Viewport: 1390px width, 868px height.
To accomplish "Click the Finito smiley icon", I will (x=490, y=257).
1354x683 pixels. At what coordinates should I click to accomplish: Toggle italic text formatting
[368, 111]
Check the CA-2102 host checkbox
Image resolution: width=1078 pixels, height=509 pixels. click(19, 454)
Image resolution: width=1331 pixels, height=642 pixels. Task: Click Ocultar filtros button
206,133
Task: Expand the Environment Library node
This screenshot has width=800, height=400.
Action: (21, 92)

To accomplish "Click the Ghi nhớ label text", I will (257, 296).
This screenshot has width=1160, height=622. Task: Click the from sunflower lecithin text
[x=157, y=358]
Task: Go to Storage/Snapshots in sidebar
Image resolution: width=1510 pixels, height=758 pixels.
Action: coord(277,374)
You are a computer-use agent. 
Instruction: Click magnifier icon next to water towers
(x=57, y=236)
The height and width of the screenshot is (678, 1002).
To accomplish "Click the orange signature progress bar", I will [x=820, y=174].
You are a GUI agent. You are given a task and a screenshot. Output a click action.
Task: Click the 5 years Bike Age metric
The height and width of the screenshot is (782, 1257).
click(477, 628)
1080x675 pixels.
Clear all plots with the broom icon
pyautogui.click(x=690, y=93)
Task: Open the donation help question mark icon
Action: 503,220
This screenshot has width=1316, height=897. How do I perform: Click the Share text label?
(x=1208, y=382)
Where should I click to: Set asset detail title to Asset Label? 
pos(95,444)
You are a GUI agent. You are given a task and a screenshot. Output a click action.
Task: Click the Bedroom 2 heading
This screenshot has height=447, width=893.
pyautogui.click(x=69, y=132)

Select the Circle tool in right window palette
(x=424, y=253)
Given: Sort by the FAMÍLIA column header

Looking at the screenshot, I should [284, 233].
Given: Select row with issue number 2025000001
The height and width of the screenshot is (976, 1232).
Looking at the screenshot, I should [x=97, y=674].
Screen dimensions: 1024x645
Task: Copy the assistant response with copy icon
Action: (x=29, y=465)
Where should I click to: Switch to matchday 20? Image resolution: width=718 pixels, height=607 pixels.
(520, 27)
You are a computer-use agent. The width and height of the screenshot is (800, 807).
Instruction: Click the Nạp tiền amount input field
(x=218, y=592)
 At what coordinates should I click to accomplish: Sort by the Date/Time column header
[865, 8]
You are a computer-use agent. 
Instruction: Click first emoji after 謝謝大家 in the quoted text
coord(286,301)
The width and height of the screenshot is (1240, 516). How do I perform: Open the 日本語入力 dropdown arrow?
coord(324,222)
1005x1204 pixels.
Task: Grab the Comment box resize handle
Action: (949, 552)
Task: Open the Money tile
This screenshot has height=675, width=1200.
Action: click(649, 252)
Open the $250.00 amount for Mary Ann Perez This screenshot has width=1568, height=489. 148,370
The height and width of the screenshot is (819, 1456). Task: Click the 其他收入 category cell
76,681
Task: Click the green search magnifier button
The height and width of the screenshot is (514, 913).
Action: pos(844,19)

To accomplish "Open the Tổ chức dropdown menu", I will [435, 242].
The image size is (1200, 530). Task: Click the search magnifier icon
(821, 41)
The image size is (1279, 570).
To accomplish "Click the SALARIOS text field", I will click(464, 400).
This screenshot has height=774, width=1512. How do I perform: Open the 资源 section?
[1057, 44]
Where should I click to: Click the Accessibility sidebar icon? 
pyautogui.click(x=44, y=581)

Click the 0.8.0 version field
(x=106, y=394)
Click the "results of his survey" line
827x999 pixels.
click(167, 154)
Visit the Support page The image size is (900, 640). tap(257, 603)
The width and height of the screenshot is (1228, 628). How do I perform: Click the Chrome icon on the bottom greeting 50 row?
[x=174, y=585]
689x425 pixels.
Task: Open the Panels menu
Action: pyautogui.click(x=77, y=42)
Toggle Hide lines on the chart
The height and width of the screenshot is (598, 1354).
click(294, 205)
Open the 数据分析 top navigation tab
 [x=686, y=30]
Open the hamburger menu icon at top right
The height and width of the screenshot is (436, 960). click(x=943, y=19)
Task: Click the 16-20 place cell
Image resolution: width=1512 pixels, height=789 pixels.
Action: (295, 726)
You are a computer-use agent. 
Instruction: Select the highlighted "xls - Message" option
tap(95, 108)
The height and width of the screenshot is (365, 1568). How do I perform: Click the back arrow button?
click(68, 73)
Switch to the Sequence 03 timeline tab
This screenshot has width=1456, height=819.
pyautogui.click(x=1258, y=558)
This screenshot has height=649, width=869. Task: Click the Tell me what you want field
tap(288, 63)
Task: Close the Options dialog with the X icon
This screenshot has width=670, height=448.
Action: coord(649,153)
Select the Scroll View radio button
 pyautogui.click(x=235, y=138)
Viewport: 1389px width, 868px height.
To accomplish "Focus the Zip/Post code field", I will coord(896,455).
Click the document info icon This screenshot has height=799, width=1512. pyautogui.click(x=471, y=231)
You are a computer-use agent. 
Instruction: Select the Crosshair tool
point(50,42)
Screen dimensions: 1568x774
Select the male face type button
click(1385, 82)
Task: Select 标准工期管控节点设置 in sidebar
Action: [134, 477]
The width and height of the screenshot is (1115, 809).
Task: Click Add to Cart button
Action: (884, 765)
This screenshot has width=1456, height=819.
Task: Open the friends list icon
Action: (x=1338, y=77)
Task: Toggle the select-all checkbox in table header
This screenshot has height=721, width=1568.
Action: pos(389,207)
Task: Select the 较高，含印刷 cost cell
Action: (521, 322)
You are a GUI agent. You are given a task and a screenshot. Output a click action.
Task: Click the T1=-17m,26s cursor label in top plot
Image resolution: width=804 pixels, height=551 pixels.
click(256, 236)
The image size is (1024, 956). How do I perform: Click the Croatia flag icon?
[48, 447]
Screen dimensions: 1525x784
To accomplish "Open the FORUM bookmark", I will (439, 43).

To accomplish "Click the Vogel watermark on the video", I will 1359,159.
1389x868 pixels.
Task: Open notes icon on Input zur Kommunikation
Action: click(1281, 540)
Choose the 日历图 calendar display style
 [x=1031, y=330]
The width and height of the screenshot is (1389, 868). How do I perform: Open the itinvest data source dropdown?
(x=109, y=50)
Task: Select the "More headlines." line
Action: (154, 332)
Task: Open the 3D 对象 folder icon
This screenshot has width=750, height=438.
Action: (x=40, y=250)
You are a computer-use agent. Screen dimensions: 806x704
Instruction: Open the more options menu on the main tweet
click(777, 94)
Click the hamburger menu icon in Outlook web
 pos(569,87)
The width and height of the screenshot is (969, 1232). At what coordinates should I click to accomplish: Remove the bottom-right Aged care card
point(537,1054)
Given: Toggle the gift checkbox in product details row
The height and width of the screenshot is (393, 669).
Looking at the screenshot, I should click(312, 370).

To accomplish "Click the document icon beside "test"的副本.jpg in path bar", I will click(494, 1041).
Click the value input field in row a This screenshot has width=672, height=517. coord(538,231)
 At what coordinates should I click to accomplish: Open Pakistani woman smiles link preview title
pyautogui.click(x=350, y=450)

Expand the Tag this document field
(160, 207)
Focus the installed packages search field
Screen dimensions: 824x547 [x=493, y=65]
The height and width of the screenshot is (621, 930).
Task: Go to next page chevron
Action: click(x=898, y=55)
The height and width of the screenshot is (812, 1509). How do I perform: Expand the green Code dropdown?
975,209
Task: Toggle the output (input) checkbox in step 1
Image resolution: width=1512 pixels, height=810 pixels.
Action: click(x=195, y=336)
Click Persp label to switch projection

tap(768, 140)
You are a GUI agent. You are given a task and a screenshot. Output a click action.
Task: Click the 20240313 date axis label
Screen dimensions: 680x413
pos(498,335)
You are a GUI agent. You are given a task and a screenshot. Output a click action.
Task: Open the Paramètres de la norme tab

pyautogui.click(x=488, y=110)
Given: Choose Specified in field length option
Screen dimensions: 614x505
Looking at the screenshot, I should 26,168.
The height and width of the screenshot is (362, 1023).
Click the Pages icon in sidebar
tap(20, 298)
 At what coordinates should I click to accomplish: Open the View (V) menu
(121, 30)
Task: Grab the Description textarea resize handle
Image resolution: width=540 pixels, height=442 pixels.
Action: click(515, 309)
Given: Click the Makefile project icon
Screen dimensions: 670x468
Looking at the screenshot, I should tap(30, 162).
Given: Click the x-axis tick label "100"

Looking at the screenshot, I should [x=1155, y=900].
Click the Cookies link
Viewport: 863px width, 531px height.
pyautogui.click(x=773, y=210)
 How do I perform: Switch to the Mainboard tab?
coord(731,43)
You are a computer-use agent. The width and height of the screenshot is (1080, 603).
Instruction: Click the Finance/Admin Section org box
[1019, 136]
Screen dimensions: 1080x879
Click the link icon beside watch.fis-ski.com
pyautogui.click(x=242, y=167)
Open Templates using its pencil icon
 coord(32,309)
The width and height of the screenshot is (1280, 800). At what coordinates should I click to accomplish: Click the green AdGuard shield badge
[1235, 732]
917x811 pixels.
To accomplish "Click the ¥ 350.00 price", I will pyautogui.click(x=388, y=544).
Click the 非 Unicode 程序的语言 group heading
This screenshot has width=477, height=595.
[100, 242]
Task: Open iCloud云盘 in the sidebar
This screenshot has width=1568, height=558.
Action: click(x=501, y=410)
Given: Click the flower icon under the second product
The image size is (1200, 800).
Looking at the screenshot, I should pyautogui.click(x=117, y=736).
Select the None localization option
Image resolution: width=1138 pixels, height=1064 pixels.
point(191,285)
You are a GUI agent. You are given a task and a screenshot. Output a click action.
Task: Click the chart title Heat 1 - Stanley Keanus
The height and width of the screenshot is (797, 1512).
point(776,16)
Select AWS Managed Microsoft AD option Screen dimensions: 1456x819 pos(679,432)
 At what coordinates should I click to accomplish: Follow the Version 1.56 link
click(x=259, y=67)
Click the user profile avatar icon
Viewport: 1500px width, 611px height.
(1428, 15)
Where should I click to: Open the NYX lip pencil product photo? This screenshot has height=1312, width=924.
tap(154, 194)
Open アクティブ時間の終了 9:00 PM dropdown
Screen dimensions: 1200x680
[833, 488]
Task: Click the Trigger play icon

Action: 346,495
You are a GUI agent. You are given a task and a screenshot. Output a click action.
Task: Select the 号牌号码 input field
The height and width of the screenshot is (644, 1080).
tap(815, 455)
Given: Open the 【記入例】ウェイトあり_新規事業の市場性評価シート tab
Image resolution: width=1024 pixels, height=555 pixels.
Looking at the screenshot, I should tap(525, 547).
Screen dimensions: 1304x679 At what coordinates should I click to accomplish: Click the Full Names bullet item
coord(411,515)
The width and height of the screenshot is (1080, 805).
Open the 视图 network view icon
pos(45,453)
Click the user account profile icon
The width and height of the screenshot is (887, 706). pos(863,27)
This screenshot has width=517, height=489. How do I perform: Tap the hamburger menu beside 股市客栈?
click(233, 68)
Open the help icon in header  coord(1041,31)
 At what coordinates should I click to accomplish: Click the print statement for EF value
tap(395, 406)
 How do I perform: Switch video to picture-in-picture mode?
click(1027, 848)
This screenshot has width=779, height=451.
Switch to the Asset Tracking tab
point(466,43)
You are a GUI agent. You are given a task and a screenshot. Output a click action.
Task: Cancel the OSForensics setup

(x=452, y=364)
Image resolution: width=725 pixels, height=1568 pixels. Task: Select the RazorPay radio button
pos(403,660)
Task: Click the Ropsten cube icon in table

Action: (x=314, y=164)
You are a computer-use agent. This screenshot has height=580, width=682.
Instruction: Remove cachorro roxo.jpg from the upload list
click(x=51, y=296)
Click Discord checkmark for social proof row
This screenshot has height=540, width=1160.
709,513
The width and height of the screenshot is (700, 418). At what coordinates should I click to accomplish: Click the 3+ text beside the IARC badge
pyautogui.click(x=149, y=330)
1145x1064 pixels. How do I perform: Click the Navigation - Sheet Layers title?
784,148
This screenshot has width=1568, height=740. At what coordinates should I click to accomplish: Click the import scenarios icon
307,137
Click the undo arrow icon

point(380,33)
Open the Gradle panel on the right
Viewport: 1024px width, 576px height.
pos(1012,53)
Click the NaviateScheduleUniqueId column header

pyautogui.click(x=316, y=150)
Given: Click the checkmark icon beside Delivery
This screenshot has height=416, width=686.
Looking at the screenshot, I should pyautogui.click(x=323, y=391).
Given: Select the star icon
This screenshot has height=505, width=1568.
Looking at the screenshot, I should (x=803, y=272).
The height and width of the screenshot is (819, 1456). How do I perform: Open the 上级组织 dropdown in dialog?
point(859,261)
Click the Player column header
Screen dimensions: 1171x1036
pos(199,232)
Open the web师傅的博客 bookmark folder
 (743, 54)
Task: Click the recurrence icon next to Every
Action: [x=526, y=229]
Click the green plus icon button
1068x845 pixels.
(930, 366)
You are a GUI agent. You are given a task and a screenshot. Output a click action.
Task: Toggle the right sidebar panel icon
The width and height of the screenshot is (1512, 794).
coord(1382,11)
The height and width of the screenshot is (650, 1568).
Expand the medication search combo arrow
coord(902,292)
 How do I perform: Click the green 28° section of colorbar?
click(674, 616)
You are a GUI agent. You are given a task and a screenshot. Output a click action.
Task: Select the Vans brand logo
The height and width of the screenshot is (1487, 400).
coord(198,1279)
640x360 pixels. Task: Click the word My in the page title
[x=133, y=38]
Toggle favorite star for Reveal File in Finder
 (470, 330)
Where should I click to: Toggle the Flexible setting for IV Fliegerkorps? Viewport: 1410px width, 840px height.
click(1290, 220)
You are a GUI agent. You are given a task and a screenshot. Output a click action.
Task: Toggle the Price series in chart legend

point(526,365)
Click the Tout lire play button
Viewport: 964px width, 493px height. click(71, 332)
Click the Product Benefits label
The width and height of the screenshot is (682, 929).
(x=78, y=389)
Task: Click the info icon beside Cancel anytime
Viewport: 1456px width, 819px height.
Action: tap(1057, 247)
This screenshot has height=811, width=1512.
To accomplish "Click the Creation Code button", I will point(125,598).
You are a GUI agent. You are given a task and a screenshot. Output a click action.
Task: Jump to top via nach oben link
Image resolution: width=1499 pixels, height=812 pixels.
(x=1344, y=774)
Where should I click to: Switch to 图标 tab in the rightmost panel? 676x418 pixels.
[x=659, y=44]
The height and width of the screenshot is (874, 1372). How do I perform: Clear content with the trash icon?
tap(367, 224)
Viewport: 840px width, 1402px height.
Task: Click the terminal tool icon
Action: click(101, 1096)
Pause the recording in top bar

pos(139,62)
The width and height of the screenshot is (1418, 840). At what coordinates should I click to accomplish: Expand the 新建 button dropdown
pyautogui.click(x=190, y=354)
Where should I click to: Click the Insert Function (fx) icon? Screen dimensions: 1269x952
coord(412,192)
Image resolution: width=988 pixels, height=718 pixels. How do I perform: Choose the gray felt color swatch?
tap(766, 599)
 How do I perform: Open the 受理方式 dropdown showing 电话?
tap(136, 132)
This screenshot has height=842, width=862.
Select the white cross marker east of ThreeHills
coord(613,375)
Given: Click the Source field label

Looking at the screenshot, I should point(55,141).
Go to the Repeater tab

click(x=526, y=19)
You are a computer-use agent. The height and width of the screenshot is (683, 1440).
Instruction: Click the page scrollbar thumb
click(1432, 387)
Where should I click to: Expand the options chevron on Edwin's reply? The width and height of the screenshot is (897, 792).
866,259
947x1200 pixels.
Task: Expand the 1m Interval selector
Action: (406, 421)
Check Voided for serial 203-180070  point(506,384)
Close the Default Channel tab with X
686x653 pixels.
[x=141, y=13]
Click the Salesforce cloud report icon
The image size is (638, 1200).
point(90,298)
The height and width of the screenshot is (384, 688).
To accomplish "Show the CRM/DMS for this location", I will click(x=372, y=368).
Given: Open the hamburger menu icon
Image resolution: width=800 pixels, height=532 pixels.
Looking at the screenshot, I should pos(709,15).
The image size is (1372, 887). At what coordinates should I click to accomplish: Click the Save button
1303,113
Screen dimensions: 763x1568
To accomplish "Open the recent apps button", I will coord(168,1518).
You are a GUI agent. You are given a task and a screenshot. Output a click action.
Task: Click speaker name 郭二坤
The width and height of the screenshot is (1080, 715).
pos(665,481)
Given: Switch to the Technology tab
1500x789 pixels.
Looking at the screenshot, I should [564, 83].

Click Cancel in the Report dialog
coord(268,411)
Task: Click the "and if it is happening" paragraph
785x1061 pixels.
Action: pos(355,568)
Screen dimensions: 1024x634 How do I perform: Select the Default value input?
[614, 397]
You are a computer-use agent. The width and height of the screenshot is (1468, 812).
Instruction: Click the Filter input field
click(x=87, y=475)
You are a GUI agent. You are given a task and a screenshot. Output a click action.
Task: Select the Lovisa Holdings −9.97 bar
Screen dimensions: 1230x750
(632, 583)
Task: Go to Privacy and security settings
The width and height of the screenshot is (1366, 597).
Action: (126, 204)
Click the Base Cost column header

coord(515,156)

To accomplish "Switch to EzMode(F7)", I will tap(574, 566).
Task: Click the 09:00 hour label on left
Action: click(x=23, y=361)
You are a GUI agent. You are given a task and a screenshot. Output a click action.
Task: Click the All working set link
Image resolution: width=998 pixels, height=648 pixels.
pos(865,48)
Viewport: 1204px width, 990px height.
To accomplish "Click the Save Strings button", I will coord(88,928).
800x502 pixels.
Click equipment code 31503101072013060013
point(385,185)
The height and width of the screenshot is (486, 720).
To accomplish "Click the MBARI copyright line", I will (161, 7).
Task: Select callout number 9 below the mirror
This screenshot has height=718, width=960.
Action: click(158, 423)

:::

» GOAL
Rescale the records from the line with "Task: Click the green search magnifier button" to the line with "will click(464, 400).", and give only those lines again, requests included. Multiply every click coordinate in the answers by 2.5 and round to whole numbers, with halves rounding up.

» FINISHED ANSWER
Task: Click the green search magnifier button
The height and width of the screenshot is (514, 913).
Action: pos(2110,48)

To accomplish "Open the Tổ chức dropdown menu", I will [1088, 605].
The image size is (1200, 530). Task: Click the search magnifier icon
(2053, 103)
The image size is (1279, 570).
To accomplish "Click the SALARIOS text field", I will click(1160, 1000).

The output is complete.